§ **INSTRUCTIONS FOR THE TASK**
An exact copy of the data is required; the images should not appear in it.

§ **INPUT MATERIAL**
______

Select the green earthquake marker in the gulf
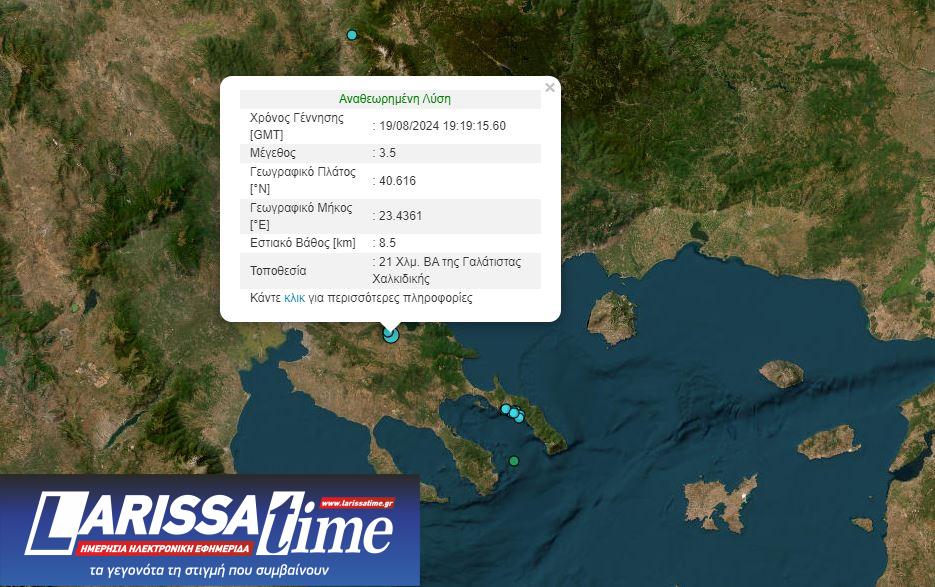This screenshot has width=935, height=587. (514, 461)
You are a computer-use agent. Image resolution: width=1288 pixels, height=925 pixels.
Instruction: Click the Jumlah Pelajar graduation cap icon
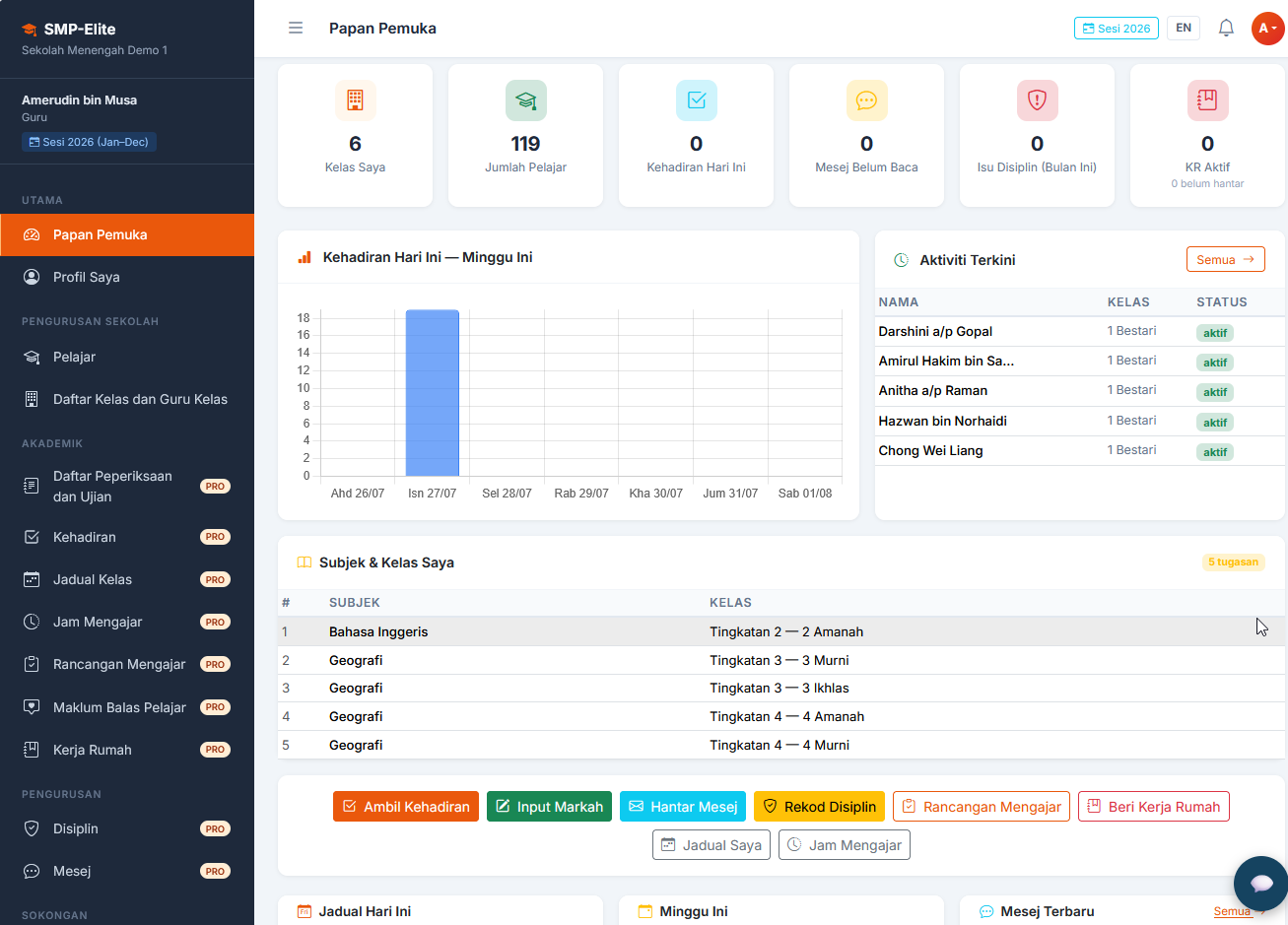click(x=526, y=100)
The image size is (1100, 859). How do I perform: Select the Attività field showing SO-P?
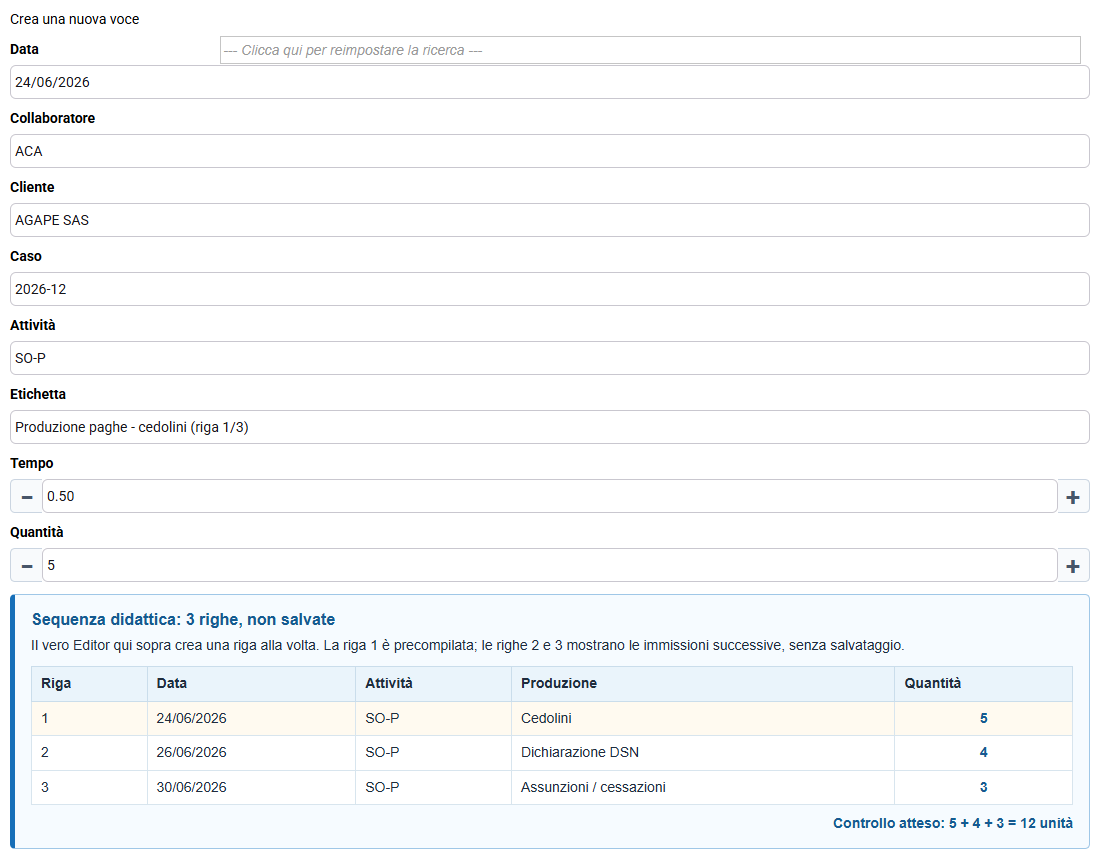tap(549, 358)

______

§ **THE ANSWER**
Select the green earthquake marker in the gulf
This screenshot has width=935, height=587. (514, 461)
You are a computer-use agent. Image resolution: width=1288 pixels, height=925 pixels.
Instruction: Click the Jumlah Pelajar graduation cap icon
click(x=526, y=100)
The image size is (1100, 859). How do I perform: Select the Attività field showing SO-P?
tap(549, 358)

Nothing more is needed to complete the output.